Tuesday, December 13, 2005

Kelaparan Yahukimo Disengaja?

Oleh: JONATHAN LASSA (diambil dari KOMPAS edisi 12/12/2005)
Dalam terminologi Disaster Management, kelaparan termasuk kategori slow-on-set disaster, bencana yang terjadi perlahan-lahan. Tidak seperti tsunami atau gempa yang tiba-tiba terjadi dan memakan korban, kelaparan (famine) mengalami proses.

Dilaporkan 55 meninggal dan 112 kritis akibat kelaparan di tujuh distrik di Yahukimo, Papua. Bupati Yahukimo mengungkap alasan klasik, makanan umbi-umbian sudah habis sejak Oktober 2005. Tidak ada makanan lain, masyarakat terlambat menanam. Dengan kata lain, One Pahebol, Sang Bupati, mengatakan, ke-55 orang yang meninggal adalah kesalahan sendiri. Pejabat negara seenaknya mengacungkan telunjuk kepada rakyatnya. Siapa suruh malas dan terlambat menanam pangan?

_ISI DATA_:
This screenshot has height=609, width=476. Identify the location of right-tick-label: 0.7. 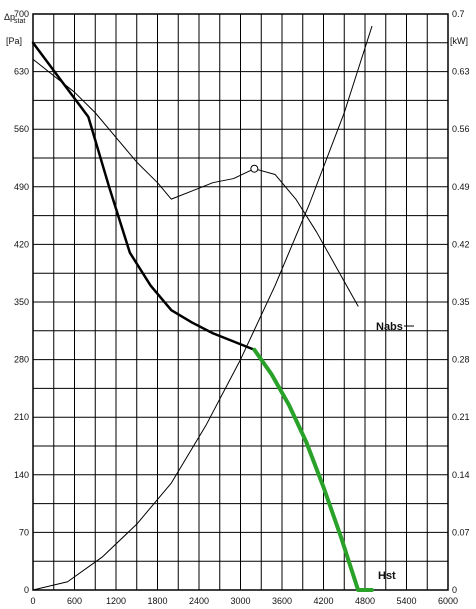
(458, 14).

_KETENTUAN TUGAS_: Ketik ulang bagian teks bacaan tentang kelaparan di Yahukimo, mulai dari "Tuesday, December 13, 2005" dan terus sampai "(famine) mengalami proses.", tanpa mengubah satu kata atau tanda baca pun. Daftar ini berasal dari sumber yang lain.

_HASIL LATIHAN_:
Tuesday, December 13, 2005

Kelaparan Yahukimo Disengaja?

Oleh: JONATHAN LASSA (diambil dari KOMPAS edisi 12/12/2005)
Dalam terminologi Disaster Management, kelaparan termasuk kategori slow-on-set disaster, bencana yang terjadi perlahan-lahan. Tidak seperti tsunami atau gempa yang tiba-tiba terjadi dan memakan korban, kelaparan (famine) mengalami proses.